DIRECTION 1: Sum up the thread below in two sentences.

SELECTED TEXT:
========================================

Uncorrectable error during multiple scrub (raid5 recovery).

Linux Btrfs filesystem development
 help / color / mirror / Atom feed

* Uncorrectable error during multiple scrub (raid5 recovery).
@ 2022-08-14  3:10 Wang Yugui
  2022-08-14  4:46 ` Qu Wenruo
  2022-08-14  5:31 ` Wang Yugui
  0 siblings, 2 replies; 5+ messages in thread
From: Wang Yugui @ 2022-08-14  3:10 UTC (permalink / raw)
  To: linux-btrfs

Hi,

Uncorrectable error during multiple scrub (raid5 recovery).

This reproducer is based on some reproducer [1],
but it seems a new problem, so I open a new thread.

========================================

DIRECTION 2: Please give the lines of the listing below as a JSON list of strings, one string per line and blank lines left out. Start with the line that contains "Click the pipeline" and go on through the line that contains "I will pos(538,120).".

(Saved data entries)
========================================

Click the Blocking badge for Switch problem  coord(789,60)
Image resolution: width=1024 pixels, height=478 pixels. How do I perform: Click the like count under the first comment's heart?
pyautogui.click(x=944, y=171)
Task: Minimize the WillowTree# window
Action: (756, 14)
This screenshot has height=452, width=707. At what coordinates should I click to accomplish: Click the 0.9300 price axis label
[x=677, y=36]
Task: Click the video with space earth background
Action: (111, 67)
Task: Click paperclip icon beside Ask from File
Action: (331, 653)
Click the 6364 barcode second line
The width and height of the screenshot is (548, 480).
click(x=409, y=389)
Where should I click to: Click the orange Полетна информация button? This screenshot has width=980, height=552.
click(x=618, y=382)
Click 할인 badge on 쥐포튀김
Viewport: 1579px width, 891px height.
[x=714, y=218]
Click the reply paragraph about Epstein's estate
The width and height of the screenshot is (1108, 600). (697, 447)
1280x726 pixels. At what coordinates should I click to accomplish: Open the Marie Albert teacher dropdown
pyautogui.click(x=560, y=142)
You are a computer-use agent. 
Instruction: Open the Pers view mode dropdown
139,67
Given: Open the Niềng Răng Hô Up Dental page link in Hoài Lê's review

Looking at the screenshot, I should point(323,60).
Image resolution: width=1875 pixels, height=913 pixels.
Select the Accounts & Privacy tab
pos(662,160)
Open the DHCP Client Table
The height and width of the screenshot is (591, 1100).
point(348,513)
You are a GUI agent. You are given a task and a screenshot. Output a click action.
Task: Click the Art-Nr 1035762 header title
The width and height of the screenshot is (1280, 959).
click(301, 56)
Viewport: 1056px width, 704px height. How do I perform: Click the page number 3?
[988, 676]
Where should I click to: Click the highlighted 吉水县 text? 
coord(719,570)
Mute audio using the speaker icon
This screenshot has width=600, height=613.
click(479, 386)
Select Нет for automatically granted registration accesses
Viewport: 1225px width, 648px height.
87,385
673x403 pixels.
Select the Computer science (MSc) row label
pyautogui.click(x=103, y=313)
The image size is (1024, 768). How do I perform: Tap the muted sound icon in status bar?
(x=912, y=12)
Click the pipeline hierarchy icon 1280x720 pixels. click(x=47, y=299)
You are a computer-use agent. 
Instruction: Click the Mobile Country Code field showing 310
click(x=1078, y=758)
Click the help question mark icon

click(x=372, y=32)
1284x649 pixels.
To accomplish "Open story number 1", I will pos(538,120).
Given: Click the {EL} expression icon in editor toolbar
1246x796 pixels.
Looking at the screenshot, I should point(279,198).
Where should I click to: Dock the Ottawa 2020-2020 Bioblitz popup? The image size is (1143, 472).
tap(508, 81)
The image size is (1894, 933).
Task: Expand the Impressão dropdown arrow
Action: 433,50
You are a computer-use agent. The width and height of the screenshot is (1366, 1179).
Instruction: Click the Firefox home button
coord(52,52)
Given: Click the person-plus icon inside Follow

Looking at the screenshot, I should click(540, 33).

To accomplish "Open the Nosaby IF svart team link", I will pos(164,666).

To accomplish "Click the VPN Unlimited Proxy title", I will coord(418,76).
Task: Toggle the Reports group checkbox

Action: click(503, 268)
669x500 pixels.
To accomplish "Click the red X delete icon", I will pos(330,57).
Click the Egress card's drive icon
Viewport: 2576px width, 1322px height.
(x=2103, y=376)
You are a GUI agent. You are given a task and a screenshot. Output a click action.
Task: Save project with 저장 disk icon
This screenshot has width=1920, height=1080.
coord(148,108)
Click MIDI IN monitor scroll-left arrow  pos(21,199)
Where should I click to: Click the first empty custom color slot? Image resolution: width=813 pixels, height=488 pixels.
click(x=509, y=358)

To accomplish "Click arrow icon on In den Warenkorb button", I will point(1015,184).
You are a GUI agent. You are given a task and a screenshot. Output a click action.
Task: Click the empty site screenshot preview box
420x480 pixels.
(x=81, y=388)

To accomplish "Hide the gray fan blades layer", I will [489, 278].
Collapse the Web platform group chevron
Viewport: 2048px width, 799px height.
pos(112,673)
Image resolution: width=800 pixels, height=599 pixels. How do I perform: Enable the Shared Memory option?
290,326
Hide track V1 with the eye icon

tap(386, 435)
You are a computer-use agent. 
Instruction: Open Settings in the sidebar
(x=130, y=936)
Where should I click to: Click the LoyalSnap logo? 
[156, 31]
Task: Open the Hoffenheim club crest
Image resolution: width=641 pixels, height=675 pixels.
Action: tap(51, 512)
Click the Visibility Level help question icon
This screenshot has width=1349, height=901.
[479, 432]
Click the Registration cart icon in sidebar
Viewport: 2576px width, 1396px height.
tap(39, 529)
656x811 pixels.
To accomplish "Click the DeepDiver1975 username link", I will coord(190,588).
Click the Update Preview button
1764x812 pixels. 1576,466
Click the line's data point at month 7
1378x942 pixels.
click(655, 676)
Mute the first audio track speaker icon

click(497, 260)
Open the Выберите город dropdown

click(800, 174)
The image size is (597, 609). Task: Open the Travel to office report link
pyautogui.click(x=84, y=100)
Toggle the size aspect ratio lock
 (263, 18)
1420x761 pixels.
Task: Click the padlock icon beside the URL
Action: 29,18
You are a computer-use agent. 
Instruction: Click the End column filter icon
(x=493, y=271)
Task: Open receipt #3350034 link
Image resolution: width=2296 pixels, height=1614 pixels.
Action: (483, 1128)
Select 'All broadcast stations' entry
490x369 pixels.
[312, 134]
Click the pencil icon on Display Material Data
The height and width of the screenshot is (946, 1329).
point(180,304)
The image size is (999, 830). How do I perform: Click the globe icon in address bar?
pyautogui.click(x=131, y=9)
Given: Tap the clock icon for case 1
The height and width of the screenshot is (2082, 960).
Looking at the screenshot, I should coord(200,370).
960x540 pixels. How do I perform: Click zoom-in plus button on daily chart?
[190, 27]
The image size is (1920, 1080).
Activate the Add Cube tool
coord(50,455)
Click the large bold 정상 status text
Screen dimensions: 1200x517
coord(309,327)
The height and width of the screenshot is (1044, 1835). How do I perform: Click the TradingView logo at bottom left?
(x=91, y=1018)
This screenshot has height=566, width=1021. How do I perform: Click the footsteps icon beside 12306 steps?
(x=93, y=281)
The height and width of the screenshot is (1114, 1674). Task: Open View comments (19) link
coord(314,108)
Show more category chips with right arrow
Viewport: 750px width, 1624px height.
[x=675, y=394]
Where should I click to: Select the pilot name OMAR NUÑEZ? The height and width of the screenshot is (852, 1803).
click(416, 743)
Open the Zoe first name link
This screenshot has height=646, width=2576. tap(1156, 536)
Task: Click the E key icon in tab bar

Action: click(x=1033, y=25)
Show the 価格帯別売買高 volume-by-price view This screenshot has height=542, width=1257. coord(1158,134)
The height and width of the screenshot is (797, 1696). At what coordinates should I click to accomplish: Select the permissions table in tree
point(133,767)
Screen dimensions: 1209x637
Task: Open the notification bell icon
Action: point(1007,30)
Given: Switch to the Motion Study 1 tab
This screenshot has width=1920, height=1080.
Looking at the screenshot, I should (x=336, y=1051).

========================================

WRITTEN REPLY 1: On 2022-08-14, Wang Yugui wrote to the linux-btrfs list about an uncorrectable error during multiple scrub in raid5 recovery. The reproducer is based on an earlier one, but it seems to be a new problem, so a new thread was opened.

WRITTEN REPLY 2:
[
  "Click the pipeline hierarchy icon 1280x720 pixels. click(x=47, y=299)",
  "You are a computer-use agent. ",
  "Instruction: Click the Mobile Country Code field showing 310",
  "click(x=1078, y=758)",
  "Click the help question mark icon",
  "click(x=372, y=32)",
  "1284x649 pixels.",
  "To accomplish \"Open story number 1\", I will pos(538,120)."
]